OBJECTIVE: Render every line from the one containing "What do you see at coordinates (191, 80)" down to the one containing "Semantic (304, 784)" as a Markdown table with columns Row and Content, skipping blank lines.

DATA EXTRACT:
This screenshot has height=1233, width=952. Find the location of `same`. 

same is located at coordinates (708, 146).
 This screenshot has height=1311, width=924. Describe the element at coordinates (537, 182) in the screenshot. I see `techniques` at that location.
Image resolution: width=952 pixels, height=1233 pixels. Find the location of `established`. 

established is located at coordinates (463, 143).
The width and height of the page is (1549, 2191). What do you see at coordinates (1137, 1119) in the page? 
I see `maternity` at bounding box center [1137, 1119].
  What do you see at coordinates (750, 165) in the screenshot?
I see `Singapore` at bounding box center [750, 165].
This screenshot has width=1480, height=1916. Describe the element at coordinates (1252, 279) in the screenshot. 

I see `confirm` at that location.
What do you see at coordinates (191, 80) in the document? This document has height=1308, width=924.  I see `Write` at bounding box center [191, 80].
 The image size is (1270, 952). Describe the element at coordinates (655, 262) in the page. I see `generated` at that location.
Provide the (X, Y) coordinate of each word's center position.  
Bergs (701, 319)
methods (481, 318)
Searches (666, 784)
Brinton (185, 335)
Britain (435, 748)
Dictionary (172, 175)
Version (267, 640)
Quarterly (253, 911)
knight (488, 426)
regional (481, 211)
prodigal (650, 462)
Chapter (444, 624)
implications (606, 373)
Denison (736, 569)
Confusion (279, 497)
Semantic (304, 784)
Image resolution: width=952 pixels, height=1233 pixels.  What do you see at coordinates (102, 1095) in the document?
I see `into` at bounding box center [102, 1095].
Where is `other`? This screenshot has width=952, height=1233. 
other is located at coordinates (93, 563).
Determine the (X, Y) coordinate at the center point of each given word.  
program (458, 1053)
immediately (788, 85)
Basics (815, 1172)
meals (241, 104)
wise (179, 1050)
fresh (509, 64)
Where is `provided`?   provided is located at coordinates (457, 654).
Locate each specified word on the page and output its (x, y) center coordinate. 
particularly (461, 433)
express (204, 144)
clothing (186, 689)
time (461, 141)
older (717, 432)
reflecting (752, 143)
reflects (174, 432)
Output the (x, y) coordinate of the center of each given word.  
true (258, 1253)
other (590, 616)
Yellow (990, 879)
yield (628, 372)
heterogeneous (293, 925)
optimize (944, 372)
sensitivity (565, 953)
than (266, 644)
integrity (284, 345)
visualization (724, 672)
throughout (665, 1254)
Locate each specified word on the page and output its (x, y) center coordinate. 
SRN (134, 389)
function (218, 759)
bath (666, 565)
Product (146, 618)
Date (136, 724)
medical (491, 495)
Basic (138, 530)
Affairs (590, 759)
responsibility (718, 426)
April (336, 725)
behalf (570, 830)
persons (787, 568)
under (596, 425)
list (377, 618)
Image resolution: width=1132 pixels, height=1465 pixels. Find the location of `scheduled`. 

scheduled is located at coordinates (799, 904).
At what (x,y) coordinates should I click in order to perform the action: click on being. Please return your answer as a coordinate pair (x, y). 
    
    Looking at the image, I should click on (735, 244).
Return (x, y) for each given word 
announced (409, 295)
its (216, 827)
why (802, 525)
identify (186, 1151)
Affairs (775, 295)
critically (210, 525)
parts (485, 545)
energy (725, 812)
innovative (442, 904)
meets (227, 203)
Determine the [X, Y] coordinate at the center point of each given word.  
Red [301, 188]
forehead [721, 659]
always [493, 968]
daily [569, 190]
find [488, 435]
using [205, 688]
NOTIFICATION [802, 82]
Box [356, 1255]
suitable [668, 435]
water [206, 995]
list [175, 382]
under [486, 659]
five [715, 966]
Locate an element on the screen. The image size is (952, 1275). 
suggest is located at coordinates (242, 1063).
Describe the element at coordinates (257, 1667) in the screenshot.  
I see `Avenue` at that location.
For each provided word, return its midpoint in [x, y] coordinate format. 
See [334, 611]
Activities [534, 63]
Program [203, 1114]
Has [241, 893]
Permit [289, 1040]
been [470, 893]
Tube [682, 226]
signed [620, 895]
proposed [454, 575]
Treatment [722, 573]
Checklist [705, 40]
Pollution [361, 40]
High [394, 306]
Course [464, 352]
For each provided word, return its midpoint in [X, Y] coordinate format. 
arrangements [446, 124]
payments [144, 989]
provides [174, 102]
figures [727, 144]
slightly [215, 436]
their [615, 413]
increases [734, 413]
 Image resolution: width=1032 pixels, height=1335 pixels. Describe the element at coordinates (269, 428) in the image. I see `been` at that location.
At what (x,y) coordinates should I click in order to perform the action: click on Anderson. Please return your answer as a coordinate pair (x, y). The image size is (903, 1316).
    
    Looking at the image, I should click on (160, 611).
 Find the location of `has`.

ANSWER FOR THIS EXERCISE:
| Row | Content |
|---|---|
| 1 | What do you see at coordinates (191, 80) in the document? This document has height=1308, width=924.  I see `Write` at bounding box center [191, 80]. |
| 2 |  The image size is (1270, 952). Describe the element at coordinates (655, 262) in the page. I see `generated` at that location. |
| 3 | Provide the (X, Y) coordinate of each word's center position.   |
| 4 | Bergs (701, 319) |
| 5 | methods (481, 318) |
| 6 | Searches (666, 784) |
| 7 | Brinton (185, 335) |
| 8 | Britain (435, 748) |
| 9 | Dictionary (172, 175) |
| 10 | Version (267, 640) |
| 11 | Quarterly (253, 911) |
| 12 | knight (488, 426) |
| 13 | regional (481, 211) |
| 14 | prodigal (650, 462) |
| 15 | Chapter (444, 624) |
| 16 | implications (606, 373) |
| 17 | Denison (736, 569) |
| 18 | Confusion (279, 497) |
| 19 | Semantic (304, 784) |